For all its turn-of-the-century charm, Belmond Grand Hotel Europe has plenty of modern luxuries too. The Health Club is kitted out with state-of-the-art cardiovascular and resistance training machines, a sauna and plunge pool, as well as offering yoga classes. Workout done, head to the Carita Beauty Salon where treatments include massages, manicures and hairdressing. Upmarket boutiques populate the ground-floor shopping gallery, selling fine jewellery, perfumes and the like. The hotel’s homemade chocolates are deliciously rich – as are most things here.
The hotel has one adapted room and all areas of the hotel are wheelchair accessible.
On the hunt for a venue? The Krysha Ballroom designed by Fyodor Lidval would make a sparkling backdrop for celebrations.
Things I should know…
The hotel serves as a launchpad to St Petersburg, whether visiting during the white nights of summer or winter’s white days. In-house experts lead excursions so that you can make the most of the city. Find out how 3,500-year-old Egyptian sphinxes arrived here as part of a walking tour or, between May and October, island hop on a boat trip that threads along the city’s canals. Come evening, enjoy world-class opera and ballet from Belmond Grand Hotel Europe’s private box at the Mikhailovsky Theatre – they’re the best seats in the house.
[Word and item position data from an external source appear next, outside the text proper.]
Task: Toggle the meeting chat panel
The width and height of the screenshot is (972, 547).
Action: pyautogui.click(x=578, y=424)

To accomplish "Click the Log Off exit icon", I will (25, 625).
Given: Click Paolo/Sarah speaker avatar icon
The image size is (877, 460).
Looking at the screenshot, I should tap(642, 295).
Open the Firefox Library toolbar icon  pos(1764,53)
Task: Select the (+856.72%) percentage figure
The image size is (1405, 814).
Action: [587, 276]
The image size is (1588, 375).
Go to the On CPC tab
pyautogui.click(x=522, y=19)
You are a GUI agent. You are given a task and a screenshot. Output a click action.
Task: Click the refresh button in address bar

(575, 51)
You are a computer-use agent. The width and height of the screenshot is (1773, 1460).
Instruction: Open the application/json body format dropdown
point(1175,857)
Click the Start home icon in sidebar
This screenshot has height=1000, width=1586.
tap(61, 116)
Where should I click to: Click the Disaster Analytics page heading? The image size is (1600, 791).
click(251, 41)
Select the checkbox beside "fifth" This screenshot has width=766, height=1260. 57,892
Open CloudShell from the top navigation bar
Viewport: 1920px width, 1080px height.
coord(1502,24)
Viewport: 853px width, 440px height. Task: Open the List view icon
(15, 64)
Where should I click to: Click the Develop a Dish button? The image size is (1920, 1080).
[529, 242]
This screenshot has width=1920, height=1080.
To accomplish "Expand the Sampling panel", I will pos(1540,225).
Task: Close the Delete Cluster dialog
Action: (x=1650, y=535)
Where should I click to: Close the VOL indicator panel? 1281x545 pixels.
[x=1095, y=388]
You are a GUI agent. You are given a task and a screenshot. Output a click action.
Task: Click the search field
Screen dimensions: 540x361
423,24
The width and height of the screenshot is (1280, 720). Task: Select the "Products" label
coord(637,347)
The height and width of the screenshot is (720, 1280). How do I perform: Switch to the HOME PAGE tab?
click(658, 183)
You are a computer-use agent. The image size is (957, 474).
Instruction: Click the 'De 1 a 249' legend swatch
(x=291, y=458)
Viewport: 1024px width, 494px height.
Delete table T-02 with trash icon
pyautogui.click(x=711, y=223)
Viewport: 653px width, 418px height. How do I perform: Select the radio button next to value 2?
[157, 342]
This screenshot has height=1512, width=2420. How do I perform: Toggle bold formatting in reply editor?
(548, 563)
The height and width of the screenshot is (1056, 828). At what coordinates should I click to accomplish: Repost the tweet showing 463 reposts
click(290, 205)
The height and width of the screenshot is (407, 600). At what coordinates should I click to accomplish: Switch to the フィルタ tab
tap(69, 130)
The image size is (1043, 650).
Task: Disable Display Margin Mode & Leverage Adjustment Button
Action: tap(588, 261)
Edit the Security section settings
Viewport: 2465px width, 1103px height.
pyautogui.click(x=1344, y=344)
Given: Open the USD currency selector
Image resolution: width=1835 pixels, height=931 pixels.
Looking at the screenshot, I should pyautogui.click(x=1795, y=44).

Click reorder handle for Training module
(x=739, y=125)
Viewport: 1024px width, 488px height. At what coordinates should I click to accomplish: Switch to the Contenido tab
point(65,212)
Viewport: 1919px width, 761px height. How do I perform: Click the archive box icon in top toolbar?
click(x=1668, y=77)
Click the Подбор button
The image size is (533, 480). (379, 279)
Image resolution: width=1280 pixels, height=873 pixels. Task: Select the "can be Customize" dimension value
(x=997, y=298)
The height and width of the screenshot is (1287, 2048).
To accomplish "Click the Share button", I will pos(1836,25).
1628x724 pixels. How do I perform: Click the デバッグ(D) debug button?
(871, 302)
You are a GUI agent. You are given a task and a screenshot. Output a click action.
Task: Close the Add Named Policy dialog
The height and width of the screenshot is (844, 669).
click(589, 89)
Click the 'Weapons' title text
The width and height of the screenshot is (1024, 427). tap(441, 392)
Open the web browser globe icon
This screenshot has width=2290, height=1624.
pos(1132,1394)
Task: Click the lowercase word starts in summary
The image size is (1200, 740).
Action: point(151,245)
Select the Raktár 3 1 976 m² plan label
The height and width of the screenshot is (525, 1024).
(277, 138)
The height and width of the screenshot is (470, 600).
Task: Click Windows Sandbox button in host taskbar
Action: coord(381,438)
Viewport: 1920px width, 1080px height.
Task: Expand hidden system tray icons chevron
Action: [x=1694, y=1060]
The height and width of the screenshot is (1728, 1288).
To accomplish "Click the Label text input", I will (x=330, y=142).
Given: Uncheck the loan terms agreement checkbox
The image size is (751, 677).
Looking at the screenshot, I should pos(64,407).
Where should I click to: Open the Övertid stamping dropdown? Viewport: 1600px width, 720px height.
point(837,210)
Within a short walk I can find…
The hotel sits on St Petersburg’s main artery, Nevsky Prospect, on which shops and restaurants rub shoulders with ornate churches and awe-inspiring palaces. The Winter Palace and the Hermitage Museum, the State Russian Museum and the Church of the Savior on Blood are all within a pleasant stroll.
Built on swampland, St Petersburg – the “Venice of the North” – runs on a network of canals crossed by 342 bridges. As part of a Disneyland-esque spectacle, nine of the bridges are raised each night around midnight to let ships pass. It’s well worth skipping a little shut-eye and taking the 15-minute drive to Alexander Nevsky Bridge to watch.